--- Objective A ---
Copy the entries word for word, beginning with their first line and running through the line with "pos(385,408)", both included.

--- Passage ---
Layers Upon Layers

Joyce Campbell
Essays
Posted on 7 November 2023

I was raised on a thousand acres of hill-country farmland up the Mangapoike Valley, inland from Wairoa township. Until I was ten, I took the bus to the primary school in Frasertown, a small satellite village to the north of Wairoa surrounded by fertile river-flats and dotted with marae, orchards, and small family farms.

At intermediate age I began bussing into Wairoa for school, and the township in this period has crystallised in my mind as a kind of model for what ‘town’ means. Anything larger than Wairoa will always be a city to me. My mother was a science teacher at the local college, and I used to meet up with her at Wairoa Centennial Library on afternoons when we needed to do the shopping.

The Wairoa Centennial Library was opened in July 1961. Photographs of the opening convey the mid-century optimism of a town at its peak and detail the building’s bright modern lines. Taylor’s mural, adorning a two-storey central wall, is the centrepiece. Ladies in hats and furs bely a provincial conservatism that was confirmed by Taylor’s son, who remembered being reprimanded by a local policeman for working on a Sunday while helping his father complete the mural.

--- Material for this exercise ---

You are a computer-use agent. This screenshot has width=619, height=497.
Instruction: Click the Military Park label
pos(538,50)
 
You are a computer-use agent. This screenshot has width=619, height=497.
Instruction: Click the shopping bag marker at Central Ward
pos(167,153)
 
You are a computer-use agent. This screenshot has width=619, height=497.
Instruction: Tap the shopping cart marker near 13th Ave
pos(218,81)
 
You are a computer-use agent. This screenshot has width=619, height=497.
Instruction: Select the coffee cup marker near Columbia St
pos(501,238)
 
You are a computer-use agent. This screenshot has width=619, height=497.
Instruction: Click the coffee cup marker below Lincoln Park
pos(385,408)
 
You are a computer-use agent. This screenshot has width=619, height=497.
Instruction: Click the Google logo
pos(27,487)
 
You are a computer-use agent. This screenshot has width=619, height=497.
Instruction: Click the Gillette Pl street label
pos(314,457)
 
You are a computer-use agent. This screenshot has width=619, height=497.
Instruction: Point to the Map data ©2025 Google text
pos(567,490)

--- Objective B ---
Continue the essay about Wairoa and its Centennial Library from its last sentence.

--- Task output A ---
You are a computer-use agent. This screenshot has width=619, height=497.
Instruction: Click the Military Park label
pos(538,50)
 
You are a computer-use agent. This screenshot has width=619, height=497.
Instruction: Click the shopping bag marker at Central Ward
pos(167,153)
 
You are a computer-use agent. This screenshot has width=619, height=497.
Instruction: Tap the shopping cart marker near 13th Ave
pos(218,81)
 
You are a computer-use agent. This screenshot has width=619, height=497.
Instruction: Select the coffee cup marker near Columbia St
pos(501,238)
 
You are a computer-use agent. This screenshot has width=619, height=497.
Instruction: Click the coffee cup marker below Lincoln Park
pos(385,408)

--- Task output B ---
E. Mervyn Taylor
Mural for the Wairoa Centennial Library, Hawke’s Bay

oil on board (1961)
3500 x 3160mm: overall

Provenance
Commissioned by Mr Jack Livingstone for the Wairoa Centennial Library, 1961.
Decommissioned from the library, 2001 and returned to the Livingstone family, 2003.
Passed by descent to the current owner.

$80 000 - $120 000

View lot here

Do I remember Taylor’s mural? Yes, in that incidental way in which children take on the visual details of their surroundings, details that seem inherently to belong to them. I chose my books from the featured titles table in front of Taylor’s mural. It was a seamlessly compressed image of the history and physicality of the landscape I was about to travel through to get home. I was already familiar with Taylor’s style, which I now associate with a distinctly New Zealand bicultural nationalist aesthetic. The clear, elegant lines drawn from the craft of wood engraving, the inherently accessible symbolism and the fusion of Māori and Pākehā elements were typical of the illustrations I’d seen in School Journals. Taylor had pioneered the style as the journal’s first art editor, and it is now strongly associated with the progressive education movement.

I’ve spent much of my adult life outside Wairoa - moving toward places that are bigger and closer to the centre (though central to what, I’m not sure). High school in Napier led on to university in Christchurch, Auckland and eventually work and marriage in Los Angeles before I began my homeward orbit with a young family in tow. But every year I make the journey back to the Mangapoike Valley. In the last few years, I’ve been drawn back more often, and for longer, compelled by the conviction that my children should know that here is a different kind of locus and a place where they belong.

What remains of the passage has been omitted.